▸ **TASK BRIEF**: Every record, from first to last, should be written out again exactly.

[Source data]
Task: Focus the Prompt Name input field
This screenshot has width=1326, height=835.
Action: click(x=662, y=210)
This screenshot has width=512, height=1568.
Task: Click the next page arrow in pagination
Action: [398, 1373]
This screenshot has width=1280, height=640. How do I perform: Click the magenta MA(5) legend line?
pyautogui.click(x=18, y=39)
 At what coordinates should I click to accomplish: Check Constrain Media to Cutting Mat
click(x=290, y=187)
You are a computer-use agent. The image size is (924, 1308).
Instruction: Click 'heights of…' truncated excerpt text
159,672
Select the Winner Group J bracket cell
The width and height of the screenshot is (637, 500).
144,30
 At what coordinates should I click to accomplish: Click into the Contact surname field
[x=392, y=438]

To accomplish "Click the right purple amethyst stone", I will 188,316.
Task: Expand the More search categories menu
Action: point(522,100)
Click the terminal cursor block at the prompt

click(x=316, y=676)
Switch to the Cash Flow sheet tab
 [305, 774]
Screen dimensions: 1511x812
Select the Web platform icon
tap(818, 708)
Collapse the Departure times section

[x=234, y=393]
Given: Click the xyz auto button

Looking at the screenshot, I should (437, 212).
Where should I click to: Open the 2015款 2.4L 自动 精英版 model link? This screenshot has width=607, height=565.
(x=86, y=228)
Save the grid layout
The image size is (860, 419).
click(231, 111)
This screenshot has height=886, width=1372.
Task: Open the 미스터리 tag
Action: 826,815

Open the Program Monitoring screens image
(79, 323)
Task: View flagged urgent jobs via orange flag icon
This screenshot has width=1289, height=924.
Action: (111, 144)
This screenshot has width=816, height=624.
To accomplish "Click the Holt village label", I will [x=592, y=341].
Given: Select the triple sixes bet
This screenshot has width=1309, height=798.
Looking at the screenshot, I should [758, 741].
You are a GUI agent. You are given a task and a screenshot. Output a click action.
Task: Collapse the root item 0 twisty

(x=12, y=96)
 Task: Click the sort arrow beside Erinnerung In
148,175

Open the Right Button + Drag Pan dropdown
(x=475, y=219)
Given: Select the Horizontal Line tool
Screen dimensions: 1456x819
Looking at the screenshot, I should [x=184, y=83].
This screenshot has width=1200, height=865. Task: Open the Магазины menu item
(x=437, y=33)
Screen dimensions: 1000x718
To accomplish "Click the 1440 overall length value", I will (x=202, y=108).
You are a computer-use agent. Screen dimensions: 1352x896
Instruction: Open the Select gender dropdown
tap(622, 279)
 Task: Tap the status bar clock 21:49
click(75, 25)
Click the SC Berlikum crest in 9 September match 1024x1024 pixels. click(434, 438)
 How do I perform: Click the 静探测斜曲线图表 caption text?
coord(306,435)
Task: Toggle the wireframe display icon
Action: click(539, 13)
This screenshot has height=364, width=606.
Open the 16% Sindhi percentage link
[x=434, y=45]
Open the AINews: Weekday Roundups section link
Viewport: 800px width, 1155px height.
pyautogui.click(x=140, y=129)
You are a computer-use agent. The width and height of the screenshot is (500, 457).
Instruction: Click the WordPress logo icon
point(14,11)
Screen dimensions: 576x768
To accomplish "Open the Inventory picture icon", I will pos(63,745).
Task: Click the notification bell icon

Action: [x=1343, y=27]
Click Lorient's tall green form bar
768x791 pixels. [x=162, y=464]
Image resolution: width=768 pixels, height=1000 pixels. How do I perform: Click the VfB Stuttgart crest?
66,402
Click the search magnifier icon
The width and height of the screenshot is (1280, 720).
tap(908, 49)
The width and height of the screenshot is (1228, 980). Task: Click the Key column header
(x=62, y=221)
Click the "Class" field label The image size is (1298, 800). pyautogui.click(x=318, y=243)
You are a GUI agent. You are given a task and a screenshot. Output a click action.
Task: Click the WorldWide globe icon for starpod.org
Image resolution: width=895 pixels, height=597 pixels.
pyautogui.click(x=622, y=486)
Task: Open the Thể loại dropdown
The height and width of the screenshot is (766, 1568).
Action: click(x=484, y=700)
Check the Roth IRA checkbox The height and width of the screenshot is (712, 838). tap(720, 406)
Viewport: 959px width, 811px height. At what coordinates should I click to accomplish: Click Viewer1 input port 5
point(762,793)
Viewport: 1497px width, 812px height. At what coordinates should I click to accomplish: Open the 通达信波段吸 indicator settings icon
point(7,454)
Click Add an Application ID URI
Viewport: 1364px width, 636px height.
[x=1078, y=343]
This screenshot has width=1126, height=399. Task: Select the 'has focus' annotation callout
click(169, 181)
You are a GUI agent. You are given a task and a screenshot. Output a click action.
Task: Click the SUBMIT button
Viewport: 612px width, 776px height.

▸ **RESULT OF THIS EXERCISE**:
Task: Focus the Prompt Name input field
This screenshot has width=1326, height=835.
Action: click(x=662, y=210)
This screenshot has width=512, height=1568.
Task: Click the next page arrow in pagination
Action: [398, 1373]
This screenshot has width=1280, height=640. How do I perform: Click the magenta MA(5) legend line?
pyautogui.click(x=18, y=39)
 At what coordinates should I click to accomplish: Check Constrain Media to Cutting Mat
click(x=290, y=187)
You are a computer-use agent. The image size is (924, 1308).
Instruction: Click 'heights of…' truncated excerpt text
159,672
Select the Winner Group J bracket cell
The width and height of the screenshot is (637, 500).
144,30
 At what coordinates should I click to accomplish: Click into the Contact surname field
[x=392, y=438]

To accomplish "Click the right purple amethyst stone", I will 188,316.
Task: Expand the More search categories menu
Action: point(522,100)
Click the terminal cursor block at the prompt

click(x=316, y=676)
Switch to the Cash Flow sheet tab
 [305, 774]
Screen dimensions: 1511x812
Select the Web platform icon
tap(818, 708)
Collapse the Departure times section

[x=234, y=393]
Given: Click the xyz auto button

Looking at the screenshot, I should (437, 212).
Where should I click to: Open the 2015款 2.4L 自动 精英版 model link? This screenshot has width=607, height=565.
(x=86, y=228)
Save the grid layout
The image size is (860, 419).
click(231, 111)
This screenshot has height=886, width=1372.
Task: Open the 미스터리 tag
Action: 826,815

Open the Program Monitoring screens image
(79, 323)
Task: View flagged urgent jobs via orange flag icon
This screenshot has width=1289, height=924.
Action: (111, 144)
This screenshot has width=816, height=624.
To accomplish "Click the Holt village label", I will [x=592, y=341].
Given: Select the triple sixes bet
This screenshot has width=1309, height=798.
Looking at the screenshot, I should [758, 741].
You are a GUI agent. You are given a task and a screenshot. Output a click action.
Task: Collapse the root item 0 twisty

(x=12, y=96)
 Task: Click the sort arrow beside Erinnerung In
148,175

Open the Right Button + Drag Pan dropdown
(x=475, y=219)
Given: Select the Horizontal Line tool
Screen dimensions: 1456x819
Looking at the screenshot, I should [x=184, y=83].
This screenshot has width=1200, height=865. Task: Open the Магазины menu item
(x=437, y=33)
Screen dimensions: 1000x718
To accomplish "Click the 1440 overall length value", I will (x=202, y=108).
You are a computer-use agent. Screen dimensions: 1352x896
Instruction: Open the Select gender dropdown
tap(622, 279)
 Task: Tap the status bar clock 21:49
click(75, 25)
Click the SC Berlikum crest in 9 September match 1024x1024 pixels. click(434, 438)
 How do I perform: Click the 静探测斜曲线图表 caption text?
coord(306,435)
Task: Toggle the wireframe display icon
Action: click(539, 13)
This screenshot has height=364, width=606.
Open the 16% Sindhi percentage link
[x=434, y=45]
Open the AINews: Weekday Roundups section link
Viewport: 800px width, 1155px height.
pyautogui.click(x=140, y=129)
You are a computer-use agent. The width and height of the screenshot is (500, 457).
Instruction: Click the WordPress logo icon
point(14,11)
Screen dimensions: 576x768
To accomplish "Open the Inventory picture icon", I will pos(63,745).
Task: Click the notification bell icon

Action: [x=1343, y=27]
Click Lorient's tall green form bar
768x791 pixels. [x=162, y=464]
Image resolution: width=768 pixels, height=1000 pixels. How do I perform: Click the VfB Stuttgart crest?
66,402
Click the search magnifier icon
The width and height of the screenshot is (1280, 720).
tap(908, 49)
The width and height of the screenshot is (1228, 980). Task: Click the Key column header
(x=62, y=221)
Click the "Class" field label The image size is (1298, 800). pyautogui.click(x=318, y=243)
You are a GUI agent. You are given a task and a screenshot. Output a click action.
Task: Click the WorldWide globe icon for starpod.org
Image resolution: width=895 pixels, height=597 pixels.
pyautogui.click(x=622, y=486)
Task: Open the Thể loại dropdown
The height and width of the screenshot is (766, 1568).
Action: click(x=484, y=700)
Check the Roth IRA checkbox The height and width of the screenshot is (712, 838). tap(720, 406)
Viewport: 959px width, 811px height. At what coordinates should I click to accomplish: Click Viewer1 input port 5
point(762,793)
Viewport: 1497px width, 812px height. At what coordinates should I click to accomplish: Open the 通达信波段吸 indicator settings icon
point(7,454)
Click Add an Application ID URI
Viewport: 1364px width, 636px height.
[x=1078, y=343]
This screenshot has width=1126, height=399. Task: Select the 'has focus' annotation callout
click(169, 181)
You are a GUI agent. You are given a task and a screenshot. Output a click action.
Task: Click the SUBMIT button
Viewport: 612px width, 776px height.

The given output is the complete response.